We think we may be in the trough of economic performance and sentiment, however. Investors were cheered by the apparently productive meeting between presidents Donald Trump and Xi Jinping at the G20 meeting at the end of June. The United States dropped its threat of new tariffs and adopted a softer stance on Huawei, and both sides pledged to keep talks open. On inflation, while CPI releases appear weak, we believe some of this is due to temporary effects, such as gaps in the data due to the U.S. government shutdown at the start of the year. After undershooting expectations in May, U.S. payrolls data bounced back strongly in June. And beneath the surface we see potential evidence of higher future inflation creeping into some of the more leading indicators.

We do think that the Fed will deliver 25 to 50 basis points of cuts by the end of the year, but, particularly after the June payrolls print, we also think we will see clearer evidence of higher inflation before the central bank has time to deliver all of the cuts that futures markets are currently pricing in. At that point, the prospect of a more benign, moderately rising inflation environment, as well as the stimulus of looser global financial conditions coming from the potential long-awaited weakness in the U.S. dollar, could make investors more inclined to adopt risk.

Potential Rotation

That could be tough for core government bonds and positive for risk assets.
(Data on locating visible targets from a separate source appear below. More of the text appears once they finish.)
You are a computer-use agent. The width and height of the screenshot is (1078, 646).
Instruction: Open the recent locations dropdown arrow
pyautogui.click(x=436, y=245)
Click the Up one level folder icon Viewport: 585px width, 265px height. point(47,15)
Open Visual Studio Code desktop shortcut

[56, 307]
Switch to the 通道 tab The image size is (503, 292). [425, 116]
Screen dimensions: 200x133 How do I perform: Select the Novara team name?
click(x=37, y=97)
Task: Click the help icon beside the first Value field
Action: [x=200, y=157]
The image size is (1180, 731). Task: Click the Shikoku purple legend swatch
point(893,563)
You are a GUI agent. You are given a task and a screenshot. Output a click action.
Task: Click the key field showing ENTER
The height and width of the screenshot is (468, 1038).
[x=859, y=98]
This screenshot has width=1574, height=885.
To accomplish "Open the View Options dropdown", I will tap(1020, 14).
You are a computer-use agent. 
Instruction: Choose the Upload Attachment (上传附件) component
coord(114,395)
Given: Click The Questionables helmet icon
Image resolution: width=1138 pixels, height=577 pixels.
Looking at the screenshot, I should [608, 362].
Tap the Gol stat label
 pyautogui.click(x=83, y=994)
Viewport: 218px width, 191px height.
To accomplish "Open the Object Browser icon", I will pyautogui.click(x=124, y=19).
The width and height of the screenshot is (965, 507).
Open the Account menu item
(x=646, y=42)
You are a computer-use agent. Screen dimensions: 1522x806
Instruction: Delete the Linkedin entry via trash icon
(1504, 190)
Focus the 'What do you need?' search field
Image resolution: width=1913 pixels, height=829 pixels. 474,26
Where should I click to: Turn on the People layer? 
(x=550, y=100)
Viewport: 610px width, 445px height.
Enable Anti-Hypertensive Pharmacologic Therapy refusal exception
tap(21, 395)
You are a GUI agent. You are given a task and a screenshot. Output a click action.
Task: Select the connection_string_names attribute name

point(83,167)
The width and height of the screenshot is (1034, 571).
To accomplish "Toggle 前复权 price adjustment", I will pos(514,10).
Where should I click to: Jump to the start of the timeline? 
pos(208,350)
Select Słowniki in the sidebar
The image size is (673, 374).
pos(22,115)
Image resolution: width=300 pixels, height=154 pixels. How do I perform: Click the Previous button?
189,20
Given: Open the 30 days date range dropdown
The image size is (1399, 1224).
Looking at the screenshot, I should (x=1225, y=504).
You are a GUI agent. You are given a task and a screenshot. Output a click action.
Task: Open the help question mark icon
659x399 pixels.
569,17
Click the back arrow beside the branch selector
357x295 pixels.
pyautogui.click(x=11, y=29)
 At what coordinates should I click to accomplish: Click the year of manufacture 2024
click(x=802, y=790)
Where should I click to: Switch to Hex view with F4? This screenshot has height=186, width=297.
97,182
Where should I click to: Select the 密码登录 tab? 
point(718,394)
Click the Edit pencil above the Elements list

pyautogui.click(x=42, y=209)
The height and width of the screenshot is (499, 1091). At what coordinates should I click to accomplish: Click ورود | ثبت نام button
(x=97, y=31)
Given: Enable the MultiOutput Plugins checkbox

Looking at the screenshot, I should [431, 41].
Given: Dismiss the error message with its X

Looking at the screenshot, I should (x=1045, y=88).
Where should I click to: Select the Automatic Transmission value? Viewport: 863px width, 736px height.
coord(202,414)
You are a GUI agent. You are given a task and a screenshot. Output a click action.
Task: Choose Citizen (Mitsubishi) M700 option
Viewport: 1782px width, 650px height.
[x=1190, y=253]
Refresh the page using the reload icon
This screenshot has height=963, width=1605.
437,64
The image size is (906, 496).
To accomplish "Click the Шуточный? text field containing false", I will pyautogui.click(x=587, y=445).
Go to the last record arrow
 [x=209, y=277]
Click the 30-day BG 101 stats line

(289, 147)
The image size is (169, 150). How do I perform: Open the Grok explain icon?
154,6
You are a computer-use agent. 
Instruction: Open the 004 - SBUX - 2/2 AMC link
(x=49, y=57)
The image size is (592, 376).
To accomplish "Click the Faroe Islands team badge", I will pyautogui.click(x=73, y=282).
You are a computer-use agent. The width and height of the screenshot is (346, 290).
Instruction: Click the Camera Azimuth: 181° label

Nonetheless, for now the AAC has reserved a strong underweight view only for deeply negative-yielding markets such as German and Japanese government bonds. It retains a moderate underweight in U.S. Treasuries. In addition, this quarter it decided to downgrade its view on global equities to neutral.

The third quarter tends to be a time of scant liquidity and high volatility. We also anticipate a few more weak economic data prints before the picture turns around more decisively. And while the market can get things wrong, it is risky to bet against it when it expresses the kind of certainty we currently see in bond and rates pricing. As a result, our high-level asset class views have moved toward neutral market weights.